SYDNEY, Oct. 23 (Xinhua) -- About 800 students from more than 30 schools and universities across Australia's New South Wales state impressed a 2,000-strong audience, in a night of song and dance at the 2017 Chinese Language Spectacular cultural performance in the Sydney Town Hall Monday.
In its fourth year, the popular event boasted Chinese- language students showcasing their artistic talent in the packed iconic venue.
Jointly organized by the Confucius Institute at the University of New South Wales and the Chinese Language Teachers Association of New South Wales, this year's extravaganza coincided with the 45th anniversary of the establishment of Australia-China diplomatic relations and continued to celebrate the cultural bridges and educational ties between the two countries.
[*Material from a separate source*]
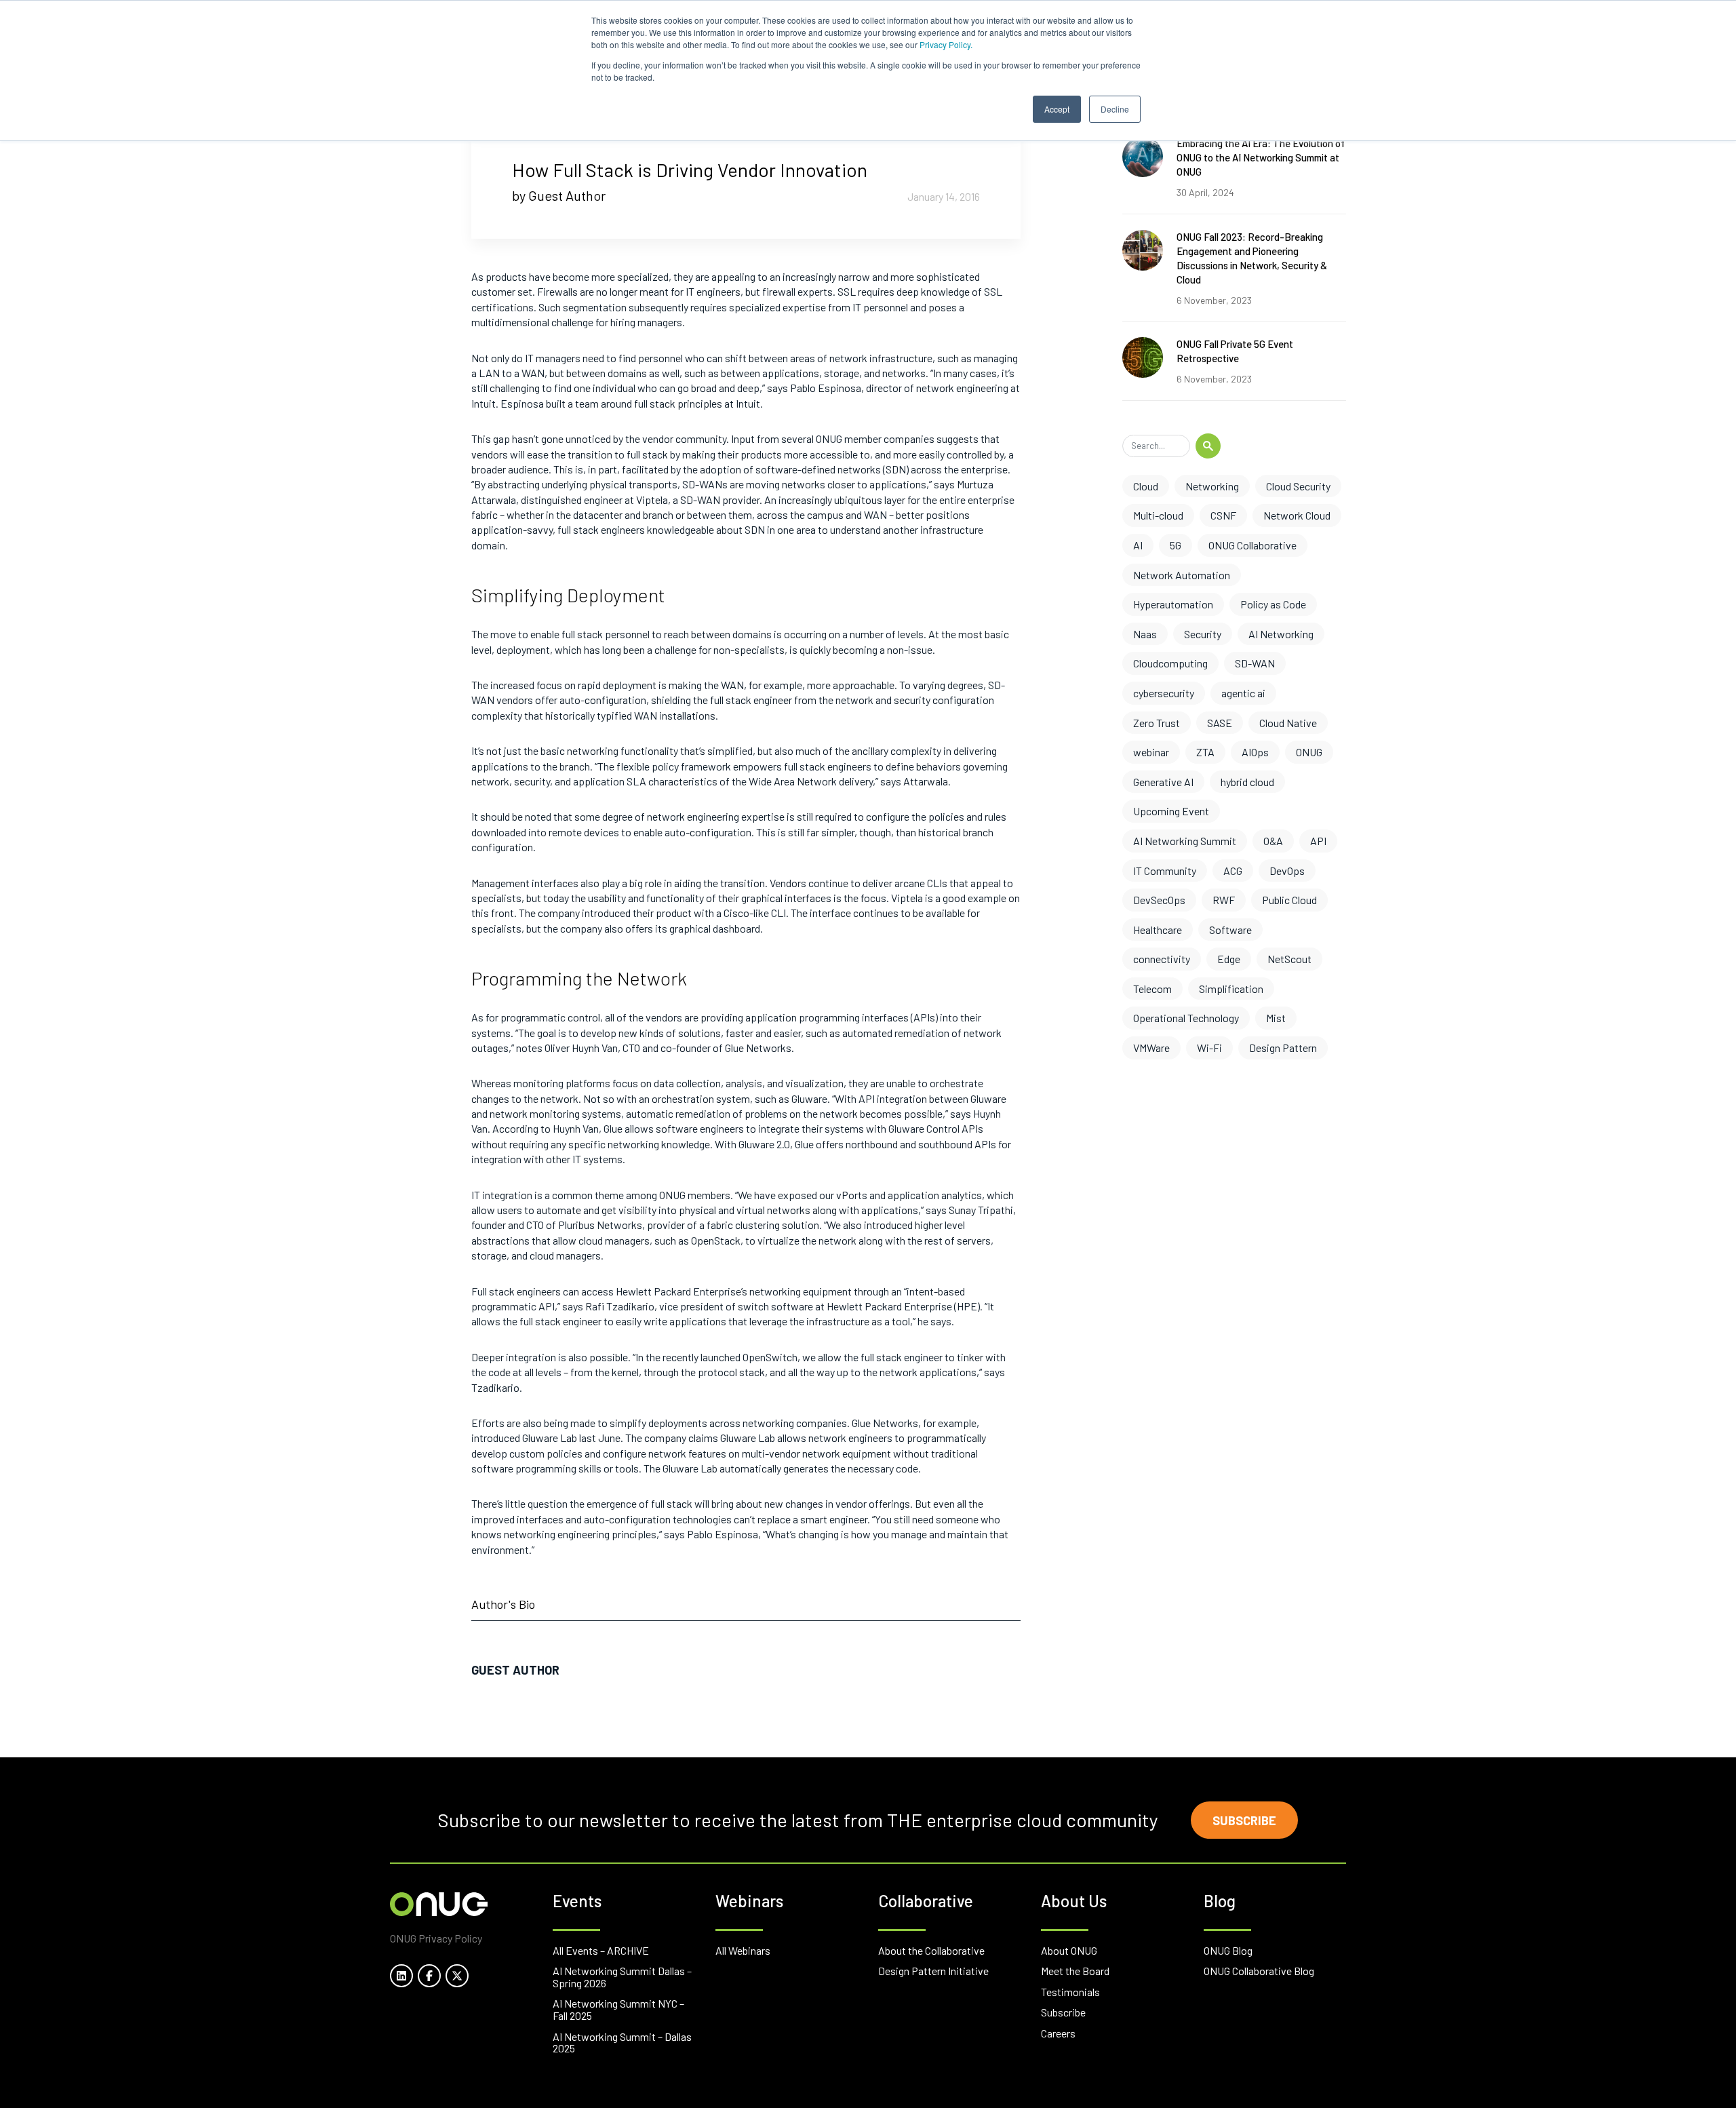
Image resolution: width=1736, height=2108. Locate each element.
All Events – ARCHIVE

During the event, Education Counsellor Niu Wenqi of the Chinese Consulate General in Sydney highlighted the "spirit of cultural exchange here in Australia."
"It is exciting to see young people engage with Chinese language and culture, as they are our future. It is through their efforts and understanding that the China-Australia connection will continue to flourish."
In his welcome message for the event, UNSW Confucius Institute Director Laurie Pearcey said this year's spectacular "hopes to build upon the success of previous shows and foster greater enthusiasm for Chinese language and culture."
"It will also be a day that I believe students will remember as a milestone in their learning journey," said Pearcey, who is also Pro-Vice Chancellor, International, UNSW. "Through their performances, they will be connecting with over 5,000 years of both ancient and modern Chinese culture. It is precisely this connection to Chinese culture that will help our young performers build positive China-Australia relations in the future."
Highlights of the show included a guzheng (also known as Chinese zither), drum and fan dance by Rouse Hill Public School, poetry recitation "My Chinese Heart" by the United Mandarin Classroom and a Xiangsheng comedy sketch by Macquarie University.
NSW Chinese Language Teachers Association President Maria Xu said the growing amount of interest in the event and the commitment that teachers and students put in it reflected the phenomenal success of Chinese-language learning in the state and beyond.
"More and more people are learning Chinese. Our teachers, when they graduate, basically have no problem finding jobs within a year. That also shows many schools are offering classes to meet the rising demand for Chinese-language learning."